((
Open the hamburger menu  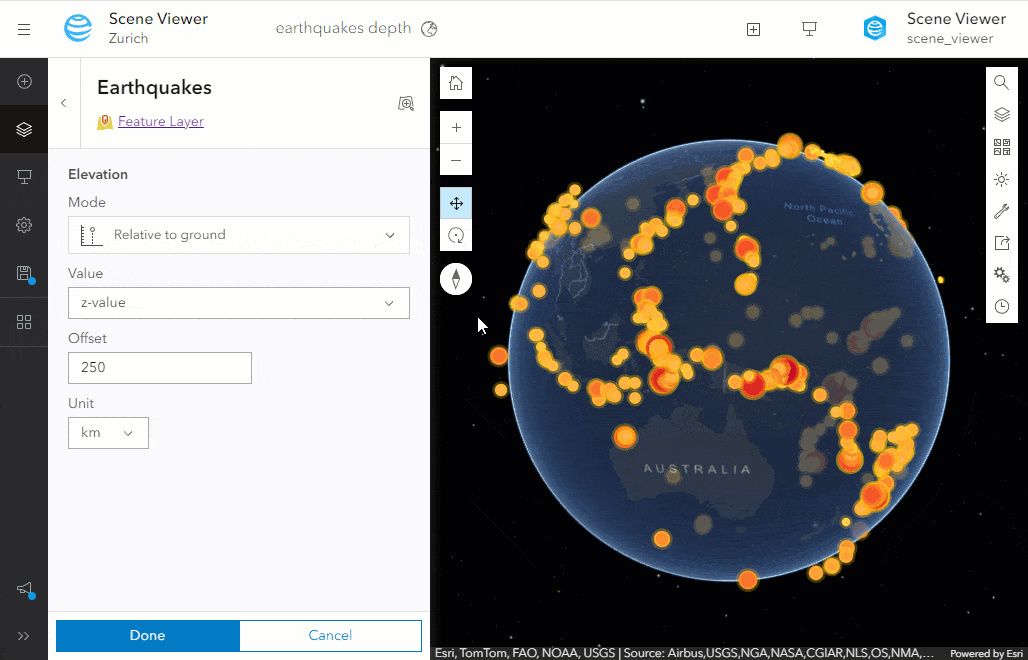coord(24,27)
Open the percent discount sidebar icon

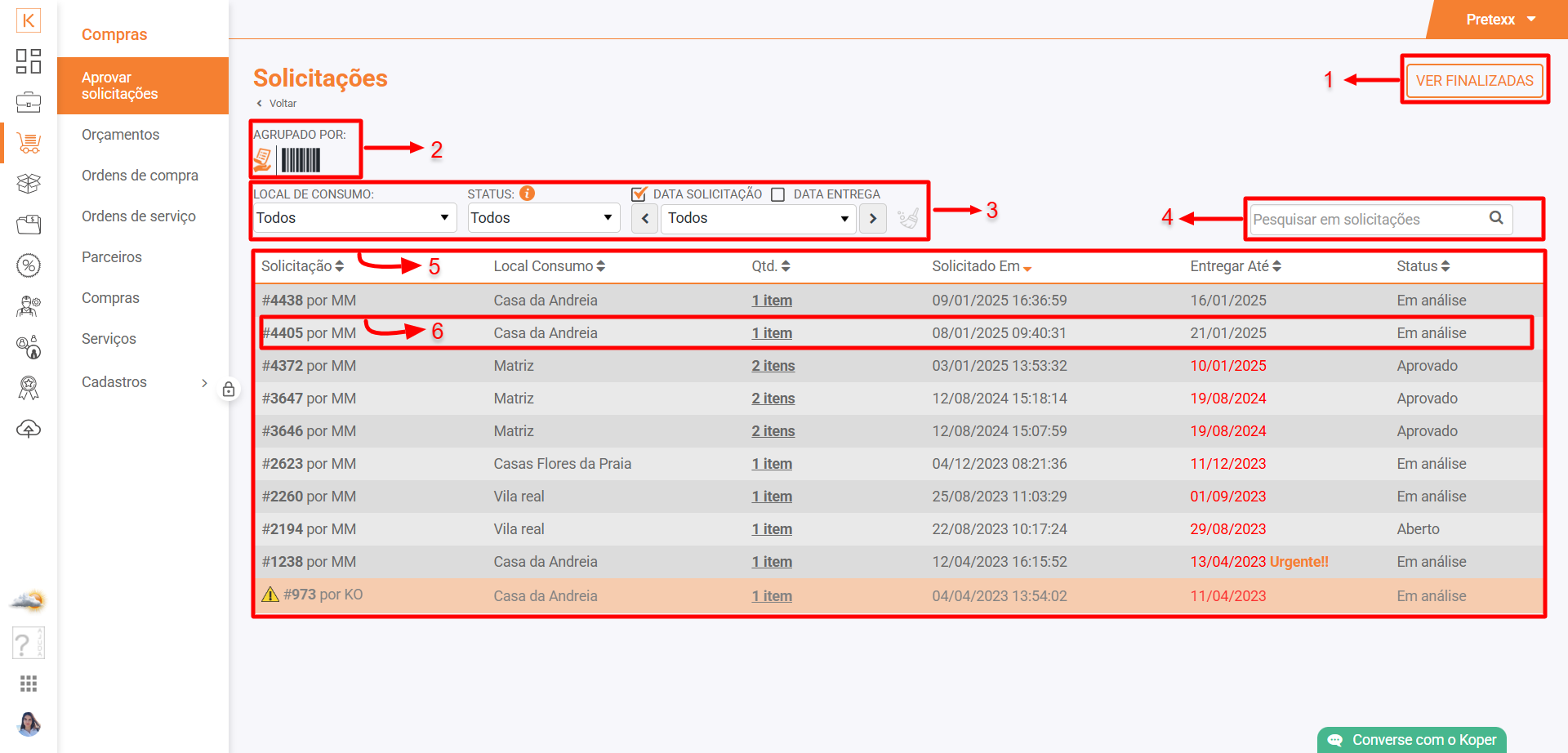click(x=29, y=265)
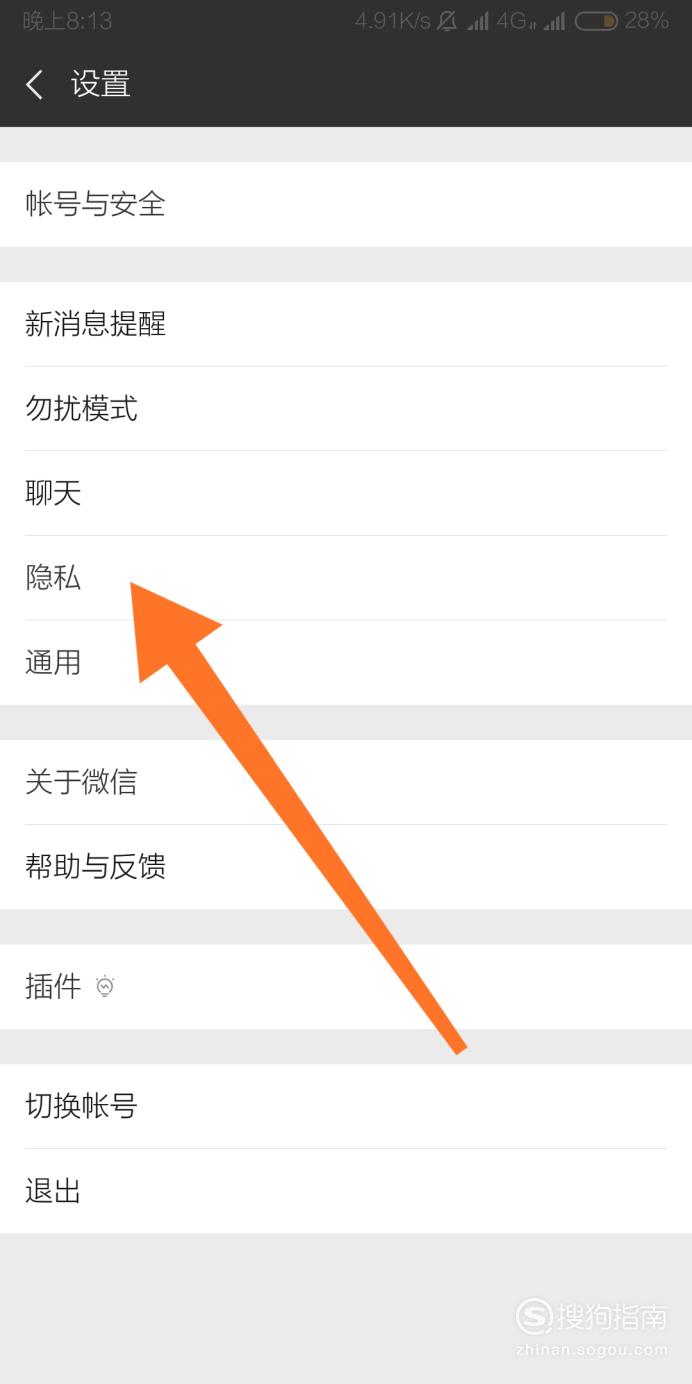Tap the muted bell status icon
Image resolution: width=692 pixels, height=1384 pixels.
pyautogui.click(x=447, y=21)
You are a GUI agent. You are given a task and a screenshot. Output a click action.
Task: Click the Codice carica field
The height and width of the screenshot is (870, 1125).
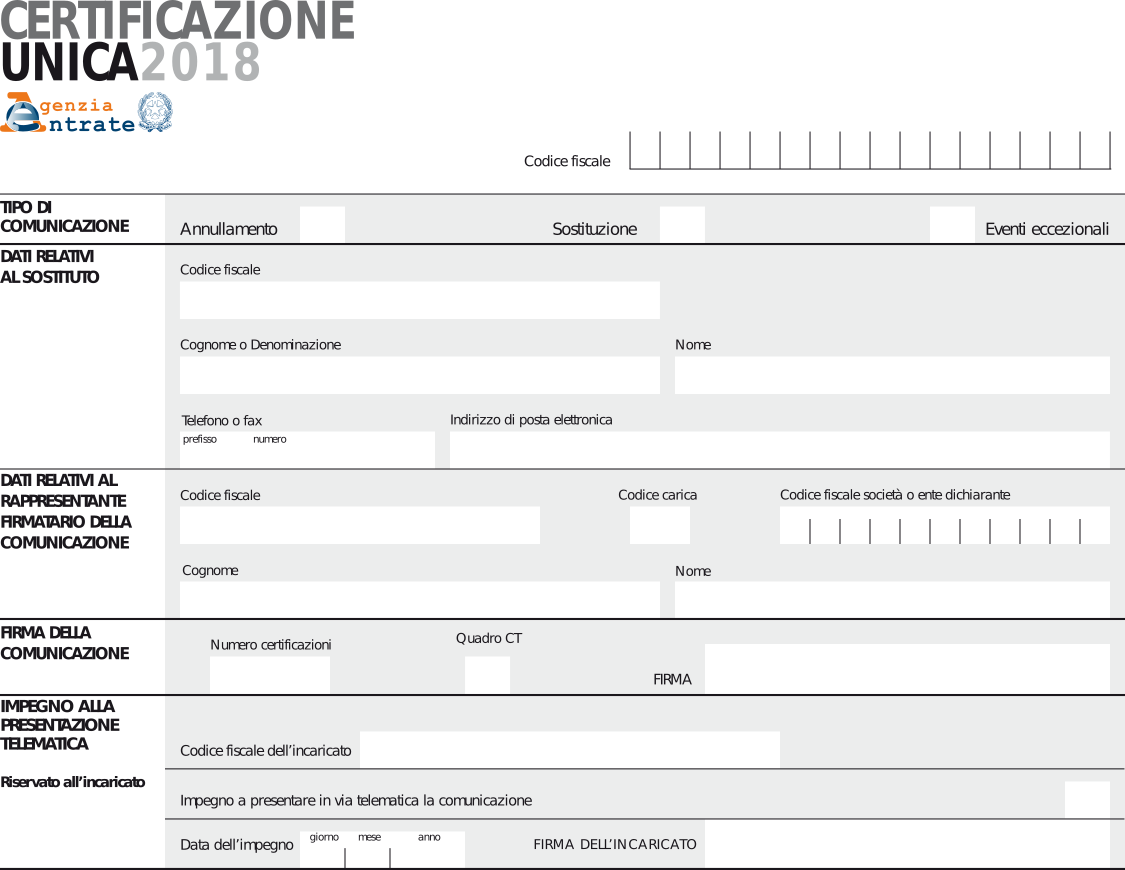click(659, 525)
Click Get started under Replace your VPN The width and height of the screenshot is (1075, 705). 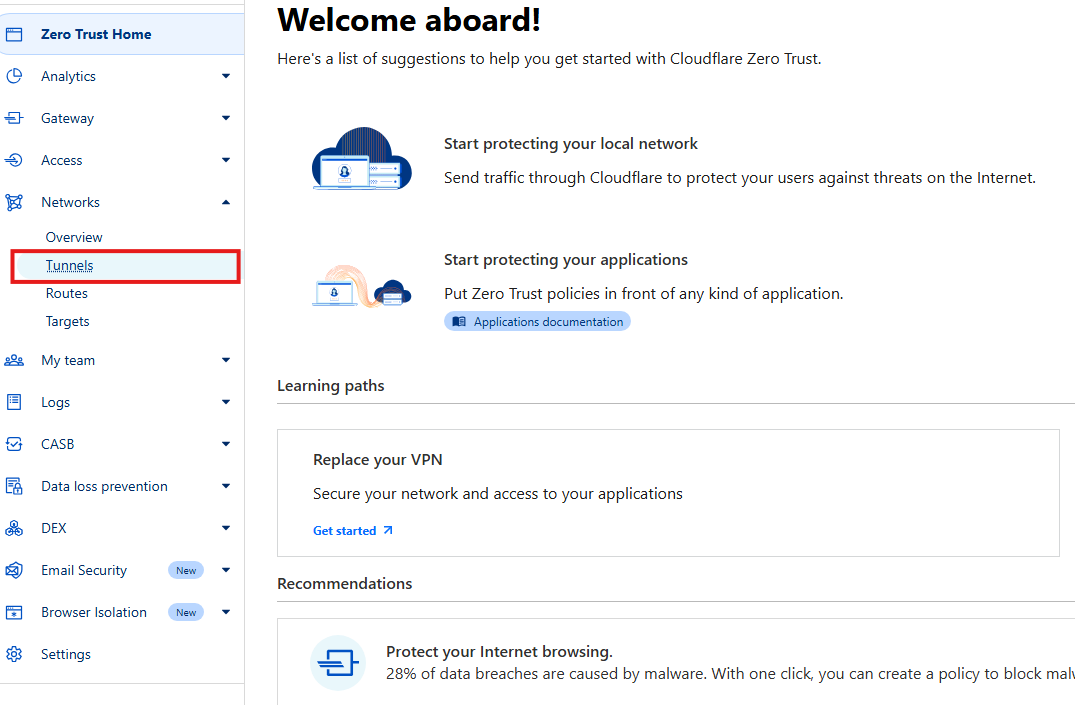point(353,531)
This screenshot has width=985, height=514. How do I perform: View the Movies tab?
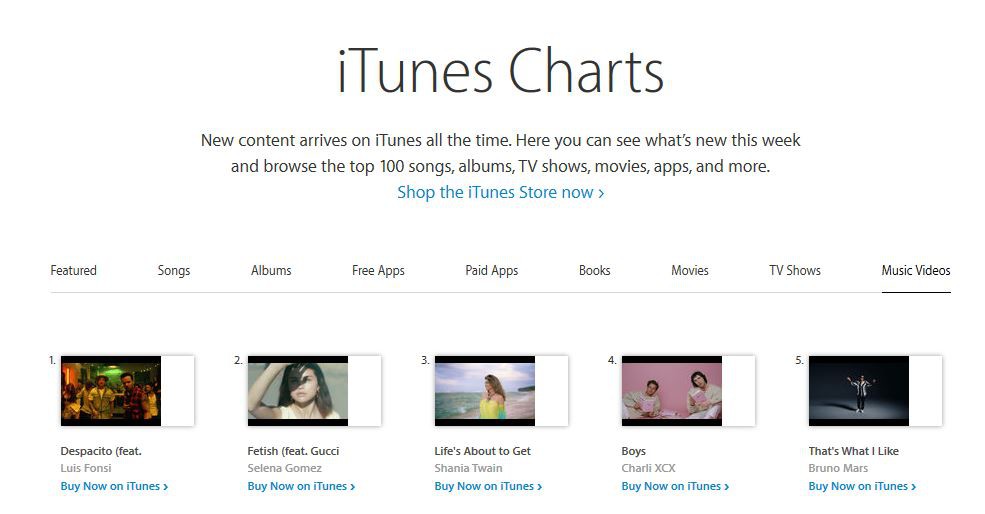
))
Action item =
Return, exactly as they stand, the lines above from the one with "Open the percent discount sidebar icon" to the one with "Task: Click the Codice carica field", omitting any pictures among them.

Your solution =
Open the percent discount sidebar icon

click(x=29, y=265)
Tap the muted bell status icon
Image resolution: width=692 pixels, height=1384 pixels.
pyautogui.click(x=447, y=21)
You are a GUI agent. You are given a task and a screenshot. Output a click action.
Task: Click the Codice carica field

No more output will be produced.